Return every record below exactly as given.

....

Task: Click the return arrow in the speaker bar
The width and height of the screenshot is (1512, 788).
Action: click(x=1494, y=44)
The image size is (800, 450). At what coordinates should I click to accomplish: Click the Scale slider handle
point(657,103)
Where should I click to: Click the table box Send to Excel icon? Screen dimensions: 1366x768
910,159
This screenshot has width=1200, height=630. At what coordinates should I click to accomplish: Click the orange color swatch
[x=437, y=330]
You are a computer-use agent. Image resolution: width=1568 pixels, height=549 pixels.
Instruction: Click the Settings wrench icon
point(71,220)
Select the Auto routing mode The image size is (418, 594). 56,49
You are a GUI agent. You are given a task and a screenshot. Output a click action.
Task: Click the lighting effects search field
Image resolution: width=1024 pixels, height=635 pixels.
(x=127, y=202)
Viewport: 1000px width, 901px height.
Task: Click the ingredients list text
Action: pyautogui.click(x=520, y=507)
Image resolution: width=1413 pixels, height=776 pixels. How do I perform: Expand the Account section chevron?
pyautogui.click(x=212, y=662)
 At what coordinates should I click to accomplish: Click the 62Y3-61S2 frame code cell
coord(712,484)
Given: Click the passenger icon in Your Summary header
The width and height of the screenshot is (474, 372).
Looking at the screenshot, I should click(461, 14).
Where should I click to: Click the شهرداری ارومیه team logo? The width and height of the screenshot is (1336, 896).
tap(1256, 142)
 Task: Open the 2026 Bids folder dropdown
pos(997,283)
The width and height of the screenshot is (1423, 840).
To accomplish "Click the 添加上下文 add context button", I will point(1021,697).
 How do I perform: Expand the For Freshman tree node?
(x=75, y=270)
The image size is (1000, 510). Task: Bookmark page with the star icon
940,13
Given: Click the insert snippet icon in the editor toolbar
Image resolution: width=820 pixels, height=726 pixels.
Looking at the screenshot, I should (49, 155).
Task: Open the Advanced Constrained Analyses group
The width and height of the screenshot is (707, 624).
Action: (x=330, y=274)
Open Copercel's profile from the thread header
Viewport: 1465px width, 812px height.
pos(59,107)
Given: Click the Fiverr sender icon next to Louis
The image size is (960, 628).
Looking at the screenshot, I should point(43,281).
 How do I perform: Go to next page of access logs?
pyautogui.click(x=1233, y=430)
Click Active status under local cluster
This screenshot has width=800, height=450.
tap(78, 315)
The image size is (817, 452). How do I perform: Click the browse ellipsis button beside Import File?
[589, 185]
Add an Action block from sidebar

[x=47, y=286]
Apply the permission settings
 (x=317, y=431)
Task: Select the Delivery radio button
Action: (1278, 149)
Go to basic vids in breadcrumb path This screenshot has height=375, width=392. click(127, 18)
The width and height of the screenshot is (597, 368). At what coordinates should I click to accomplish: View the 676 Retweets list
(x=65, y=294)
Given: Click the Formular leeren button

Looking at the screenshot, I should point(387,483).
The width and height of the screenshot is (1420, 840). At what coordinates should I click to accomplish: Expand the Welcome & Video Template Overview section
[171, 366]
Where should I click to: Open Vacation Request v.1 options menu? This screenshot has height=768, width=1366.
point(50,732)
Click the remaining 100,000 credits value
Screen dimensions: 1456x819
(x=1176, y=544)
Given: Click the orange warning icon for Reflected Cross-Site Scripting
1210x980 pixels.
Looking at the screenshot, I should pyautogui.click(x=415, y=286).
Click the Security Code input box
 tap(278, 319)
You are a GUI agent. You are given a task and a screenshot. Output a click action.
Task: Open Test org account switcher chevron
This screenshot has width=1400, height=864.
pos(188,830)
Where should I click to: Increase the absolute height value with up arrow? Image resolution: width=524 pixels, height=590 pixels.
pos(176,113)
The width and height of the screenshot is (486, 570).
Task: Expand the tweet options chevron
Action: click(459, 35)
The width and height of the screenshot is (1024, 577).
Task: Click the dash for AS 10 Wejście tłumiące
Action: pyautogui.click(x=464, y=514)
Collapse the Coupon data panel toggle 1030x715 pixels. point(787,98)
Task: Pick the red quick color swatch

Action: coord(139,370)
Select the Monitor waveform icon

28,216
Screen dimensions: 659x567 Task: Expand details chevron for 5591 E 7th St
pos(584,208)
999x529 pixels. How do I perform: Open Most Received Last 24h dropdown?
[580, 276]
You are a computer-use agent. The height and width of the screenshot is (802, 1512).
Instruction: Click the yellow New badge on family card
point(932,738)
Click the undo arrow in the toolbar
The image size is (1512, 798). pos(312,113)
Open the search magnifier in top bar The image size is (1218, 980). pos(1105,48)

....

Output for this task:
Task: Click the return arrow in the speaker bar
The width and height of the screenshot is (1512, 788).
Action: click(x=1494, y=44)
The image size is (800, 450). At what coordinates should I click to accomplish: Click the Scale slider handle
point(657,103)
Where should I click to: Click the table box Send to Excel icon? Screen dimensions: 1366x768
910,159
This screenshot has width=1200, height=630. At what coordinates should I click to accomplish: Click the orange color swatch
[x=437, y=330]
You are a computer-use agent. Image resolution: width=1568 pixels, height=549 pixels.
Instruction: Click the Settings wrench icon
point(71,220)
Select the Auto routing mode The image size is (418, 594). 56,49
You are a GUI agent. You are given a task and a screenshot. Output a click action.
Task: Click the lighting effects search field
Image resolution: width=1024 pixels, height=635 pixels.
(x=127, y=202)
Viewport: 1000px width, 901px height.
Task: Click the ingredients list text
Action: pyautogui.click(x=520, y=507)
Image resolution: width=1413 pixels, height=776 pixels. How do I perform: Expand the Account section chevron?
pyautogui.click(x=212, y=662)
 At what coordinates should I click to accomplish: Click the 62Y3-61S2 frame code cell
coord(712,484)
Given: Click the passenger icon in Your Summary header
The width and height of the screenshot is (474, 372).
Looking at the screenshot, I should click(461, 14).
Where should I click to: Click the شهرداری ارومیه team logo? The width and height of the screenshot is (1336, 896).
tap(1256, 142)
 Task: Open the 2026 Bids folder dropdown
pos(997,283)
The width and height of the screenshot is (1423, 840).
To accomplish "Click the 添加上下文 add context button", I will point(1021,697).
 How do I perform: Expand the For Freshman tree node?
(x=75, y=270)
The image size is (1000, 510). Task: Bookmark page with the star icon
940,13
Given: Click the insert snippet icon in the editor toolbar
Image resolution: width=820 pixels, height=726 pixels.
Looking at the screenshot, I should (49, 155).
Task: Open the Advanced Constrained Analyses group
The width and height of the screenshot is (707, 624).
Action: (x=330, y=274)
Open Copercel's profile from the thread header
Viewport: 1465px width, 812px height.
pos(59,107)
Given: Click the Fiverr sender icon next to Louis
The image size is (960, 628).
Looking at the screenshot, I should point(43,281).
 How do I perform: Go to next page of access logs?
pyautogui.click(x=1233, y=430)
Click Active status under local cluster
This screenshot has width=800, height=450.
tap(78, 315)
The image size is (817, 452). How do I perform: Click the browse ellipsis button beside Import File?
[589, 185]
Add an Action block from sidebar

[x=47, y=286]
Apply the permission settings
 (x=317, y=431)
Task: Select the Delivery radio button
Action: (1278, 149)
Go to basic vids in breadcrumb path This screenshot has height=375, width=392. click(127, 18)
The width and height of the screenshot is (597, 368). At what coordinates should I click to accomplish: View the 676 Retweets list
(x=65, y=294)
Given: Click the Formular leeren button

Looking at the screenshot, I should point(387,483).
The width and height of the screenshot is (1420, 840). At what coordinates should I click to accomplish: Expand the Welcome & Video Template Overview section
[171, 366]
Where should I click to: Open Vacation Request v.1 options menu? This screenshot has height=768, width=1366.
point(50,732)
Click the remaining 100,000 credits value
Screen dimensions: 1456x819
(x=1176, y=544)
Given: Click the orange warning icon for Reflected Cross-Site Scripting
1210x980 pixels.
Looking at the screenshot, I should pyautogui.click(x=415, y=286).
Click the Security Code input box
 tap(278, 319)
You are a GUI agent. You are given a task and a screenshot. Output a click action.
Task: Open Test org account switcher chevron
This screenshot has width=1400, height=864.
pos(188,830)
Where should I click to: Increase the absolute height value with up arrow? Image resolution: width=524 pixels, height=590 pixels.
pos(176,113)
The width and height of the screenshot is (486, 570).
Task: Expand the tweet options chevron
Action: click(459, 35)
The width and height of the screenshot is (1024, 577).
Task: Click the dash for AS 10 Wejście tłumiące
Action: pyautogui.click(x=464, y=514)
Collapse the Coupon data panel toggle 1030x715 pixels. point(787,98)
Task: Pick the red quick color swatch

Action: coord(139,370)
Select the Monitor waveform icon

28,216
Screen dimensions: 659x567 Task: Expand details chevron for 5591 E 7th St
pos(584,208)
999x529 pixels. How do I perform: Open Most Received Last 24h dropdown?
[580, 276]
You are a computer-use agent. The height and width of the screenshot is (802, 1512).
Instruction: Click the yellow New badge on family card
point(932,738)
Click the undo arrow in the toolbar
The image size is (1512, 798). pos(312,113)
Open the search magnifier in top bar The image size is (1218, 980). pos(1105,48)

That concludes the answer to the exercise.